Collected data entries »

· · ·

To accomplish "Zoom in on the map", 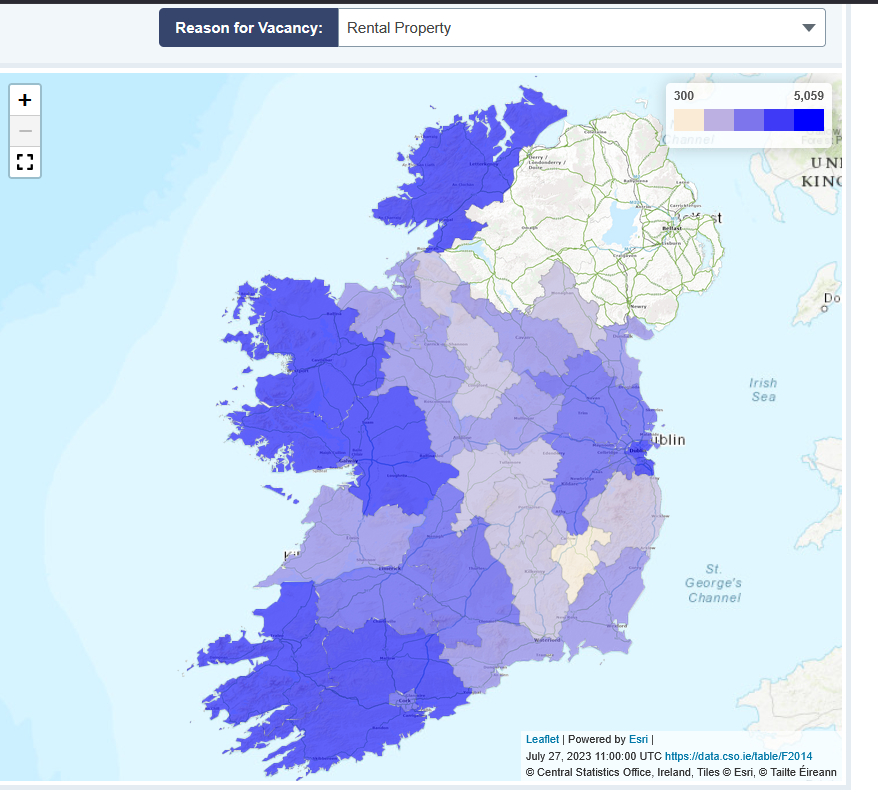I will [25, 100].
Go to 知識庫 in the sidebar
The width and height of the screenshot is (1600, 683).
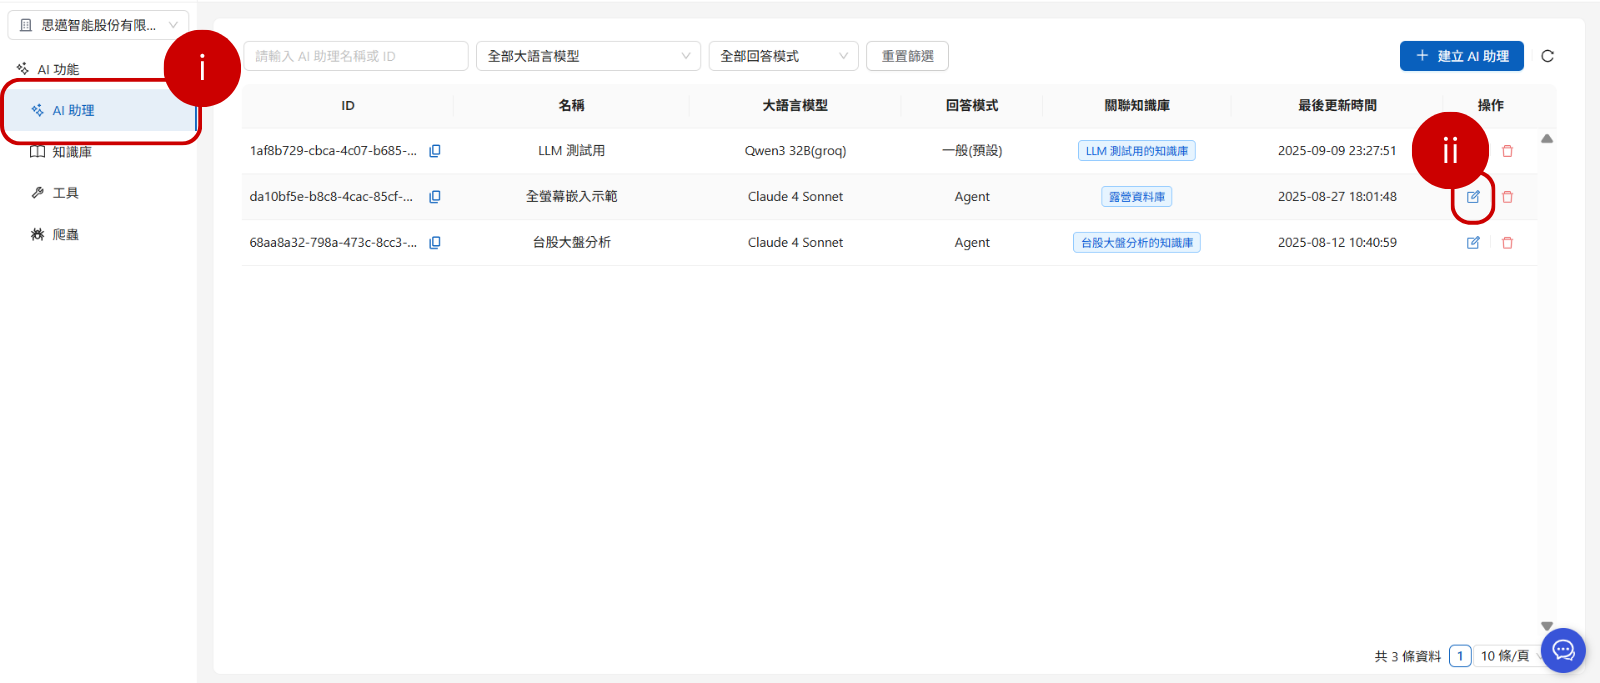pyautogui.click(x=72, y=152)
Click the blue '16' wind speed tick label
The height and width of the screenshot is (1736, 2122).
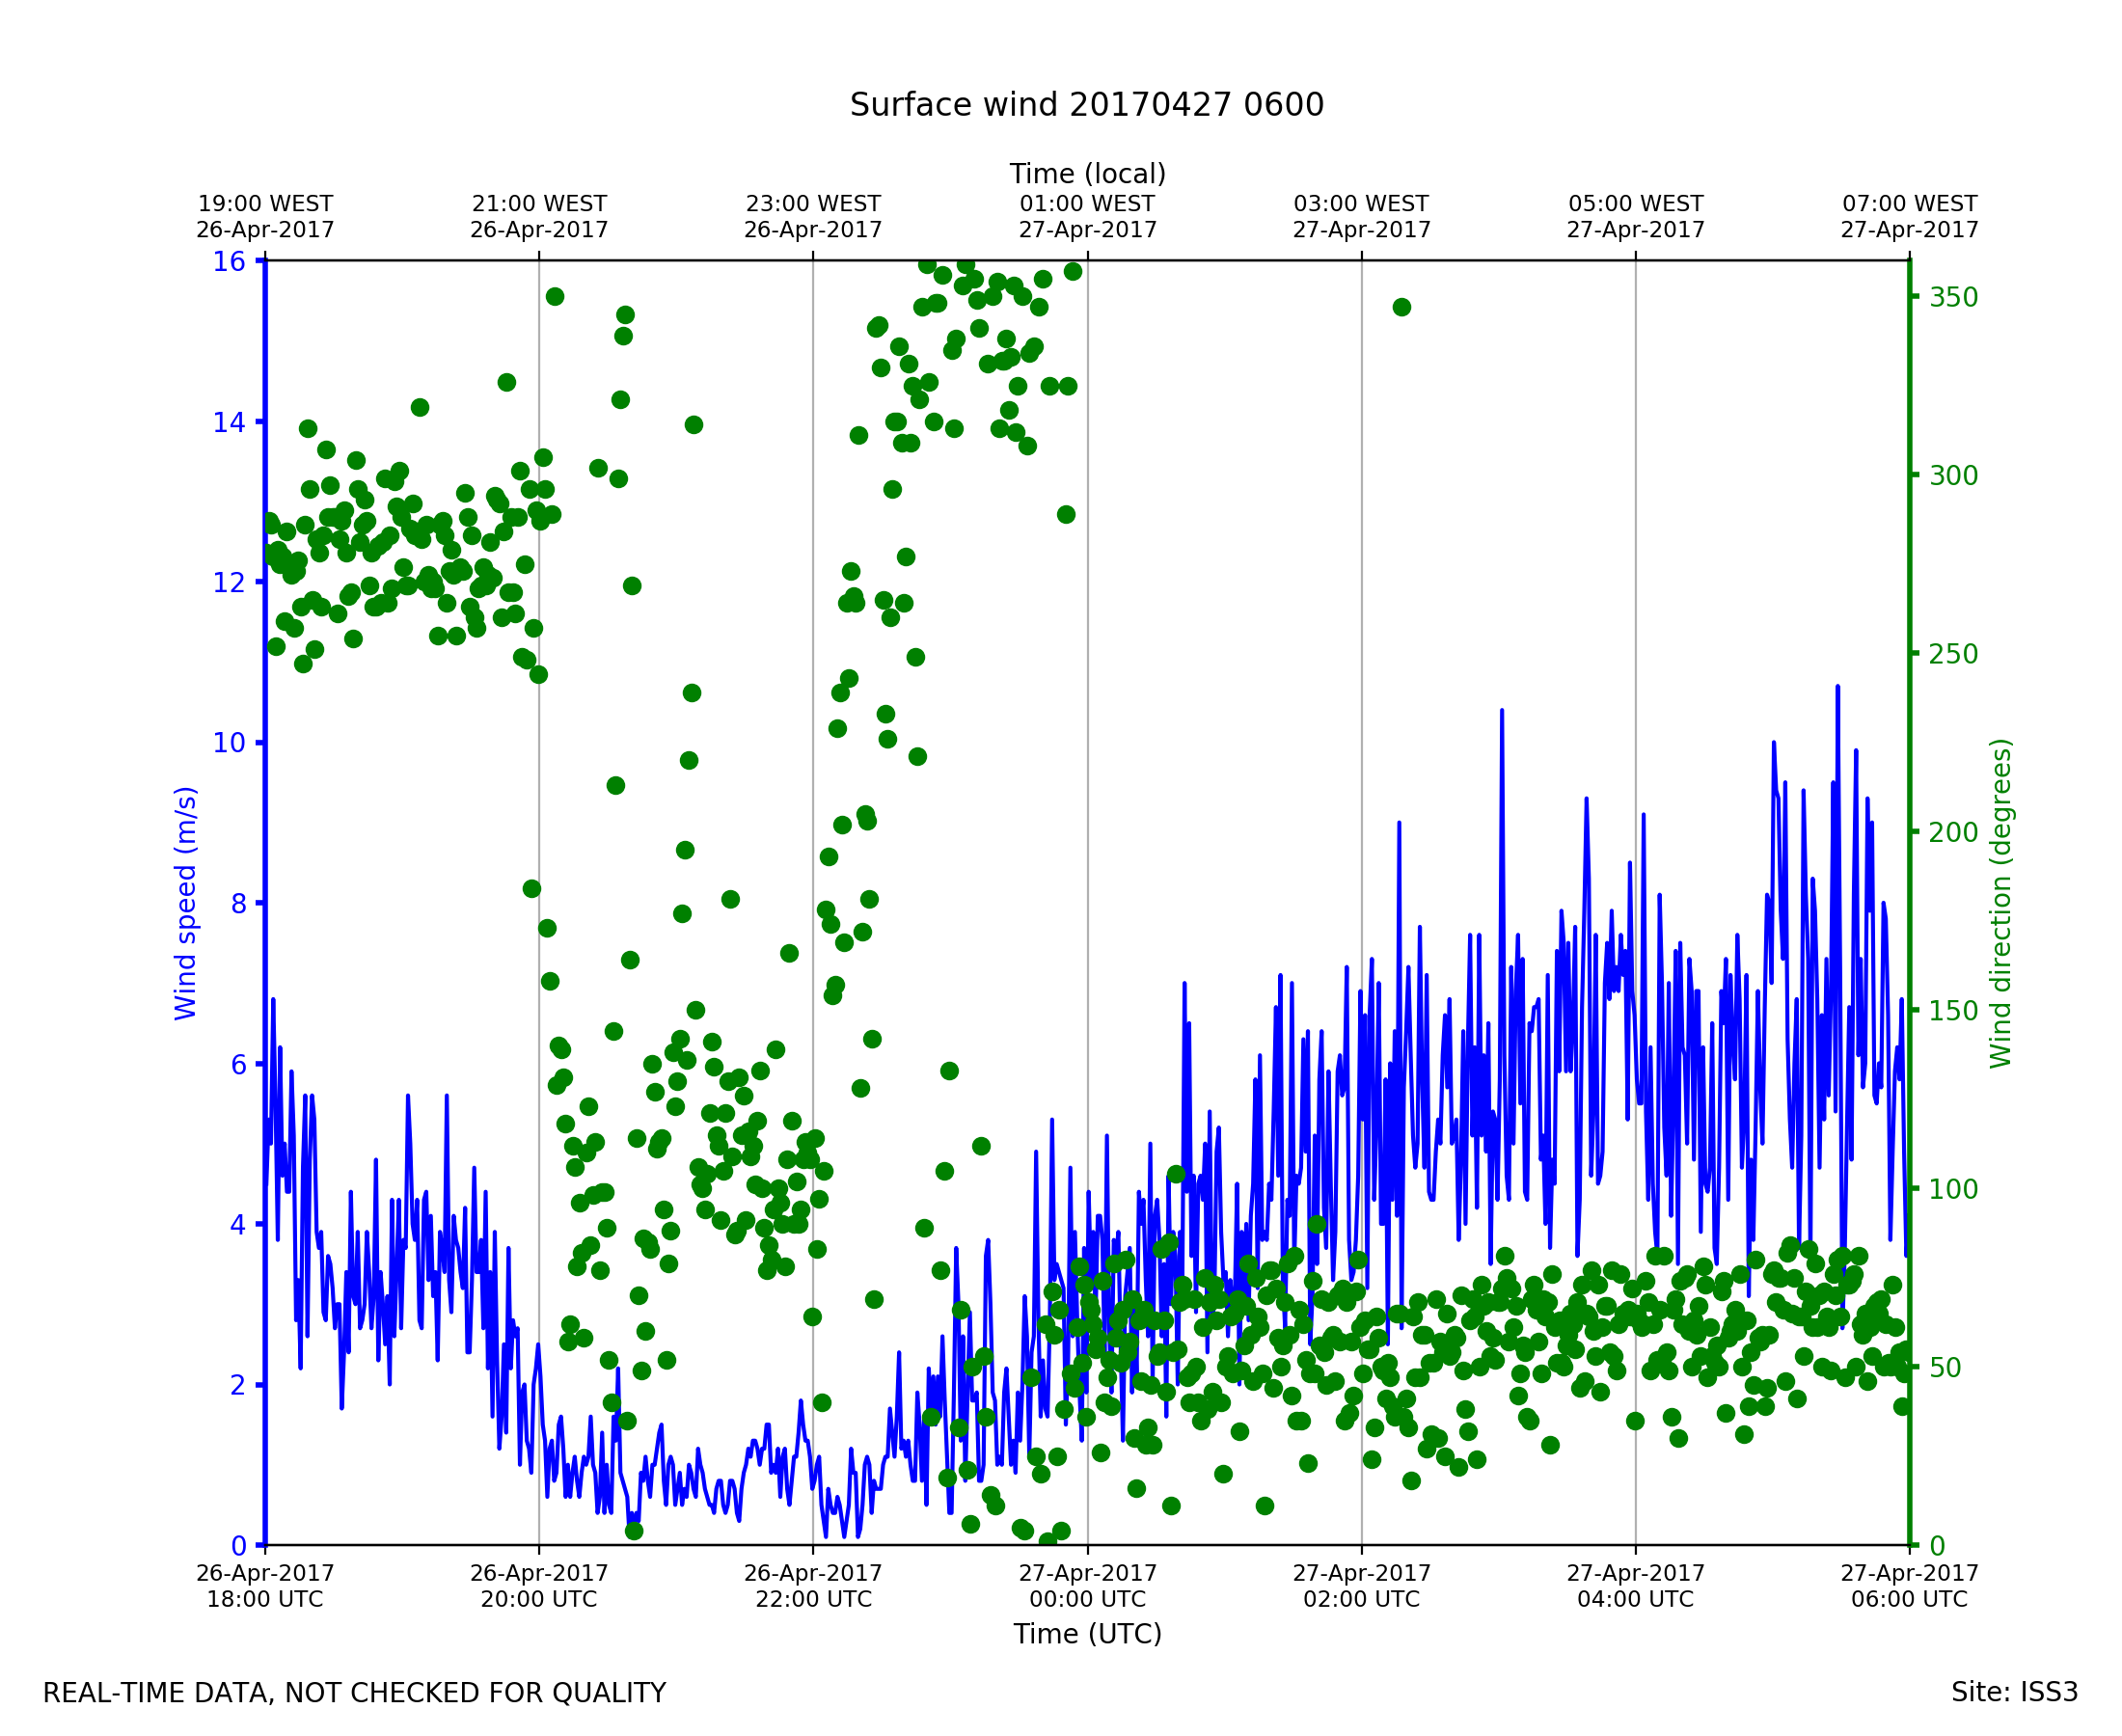(228, 262)
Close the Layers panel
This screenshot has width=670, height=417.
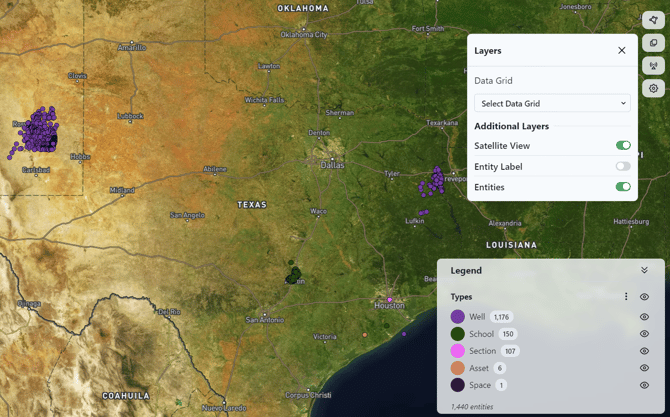(x=621, y=50)
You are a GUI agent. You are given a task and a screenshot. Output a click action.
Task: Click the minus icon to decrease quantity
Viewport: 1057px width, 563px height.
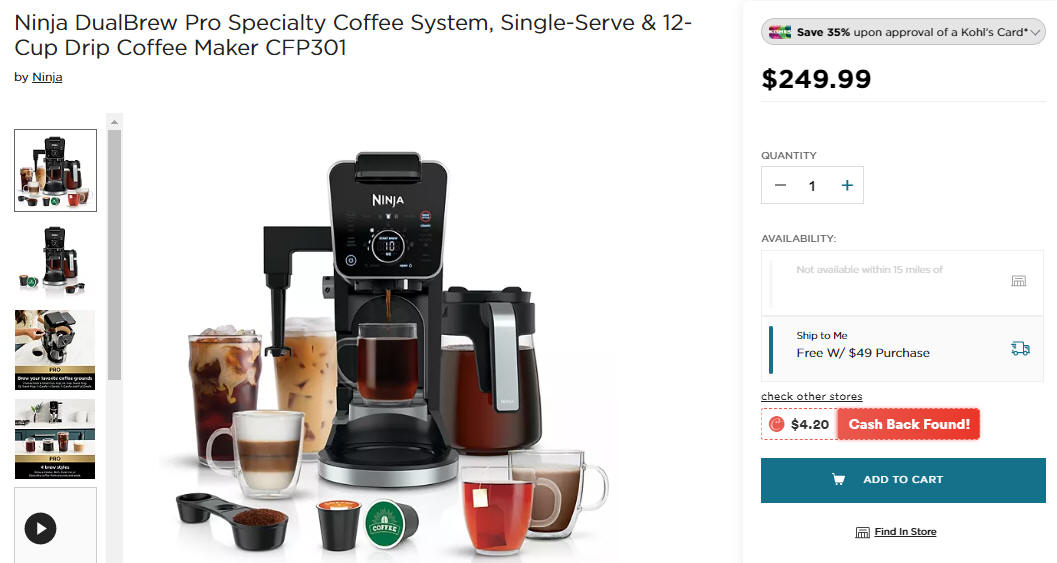tap(781, 185)
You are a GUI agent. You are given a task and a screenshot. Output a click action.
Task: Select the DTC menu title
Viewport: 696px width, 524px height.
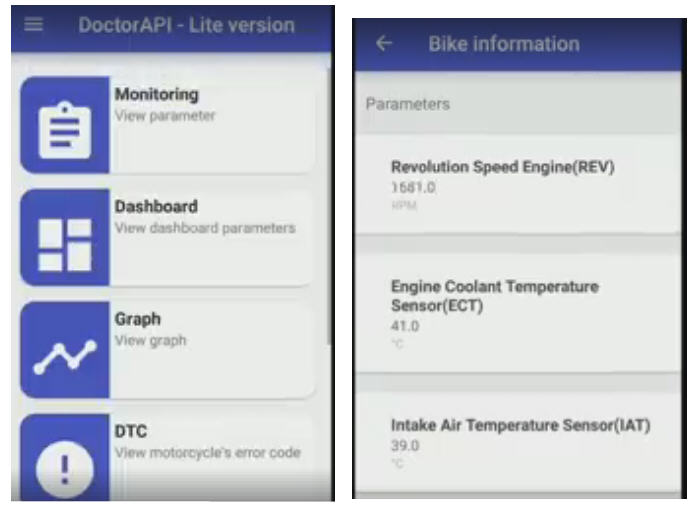click(131, 432)
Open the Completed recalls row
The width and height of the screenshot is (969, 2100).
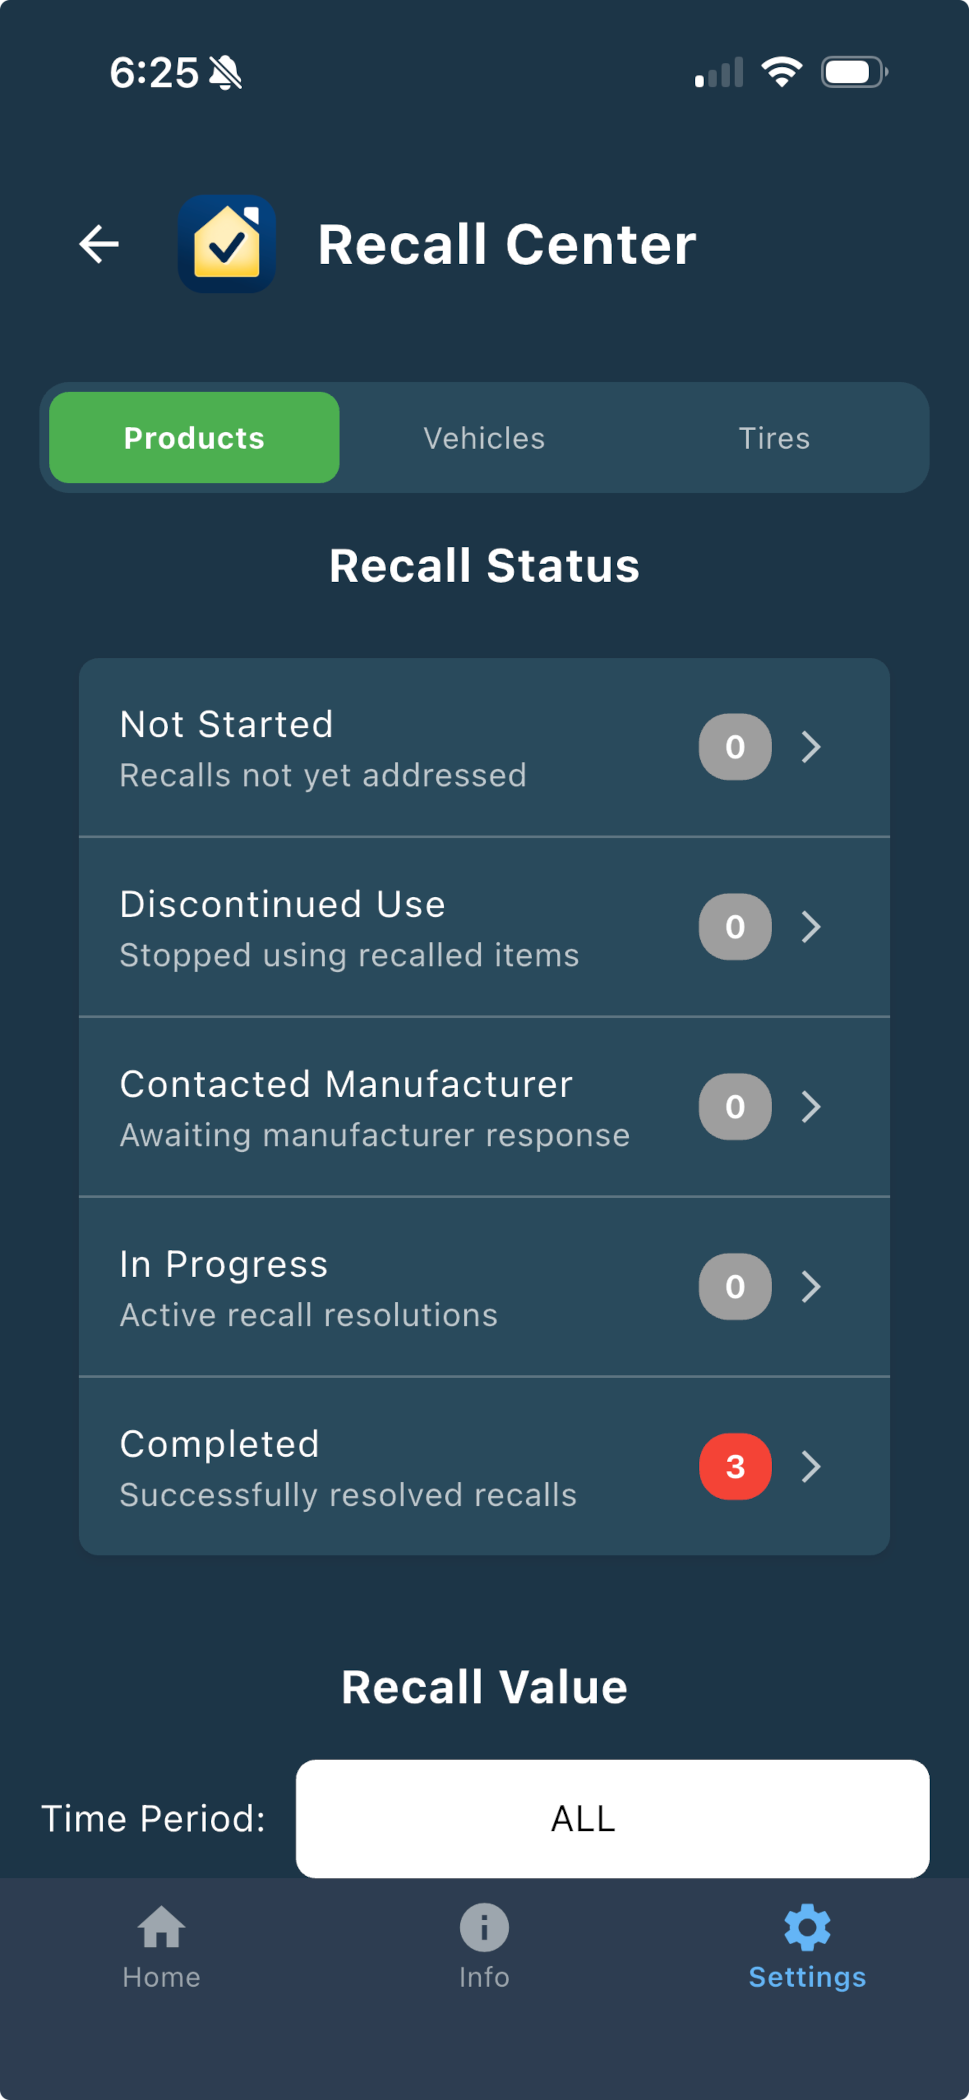click(x=400, y=1467)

· · ·

Problem details » Reproduce the entries above verbatim, from the line containing "Go to 知識庫 in the sidebar" through the line containing "(x=621, y=50)", with both of those lines included. Leave the pictures out of your copy.

Output of the task »
Go to 知識庫 in the sidebar
The width and height of the screenshot is (1600, 683).
pyautogui.click(x=72, y=152)
Click the blue '16' wind speed tick label
The height and width of the screenshot is (1736, 2122).
(228, 262)
Close the Layers panel
This screenshot has width=670, height=417.
(x=621, y=50)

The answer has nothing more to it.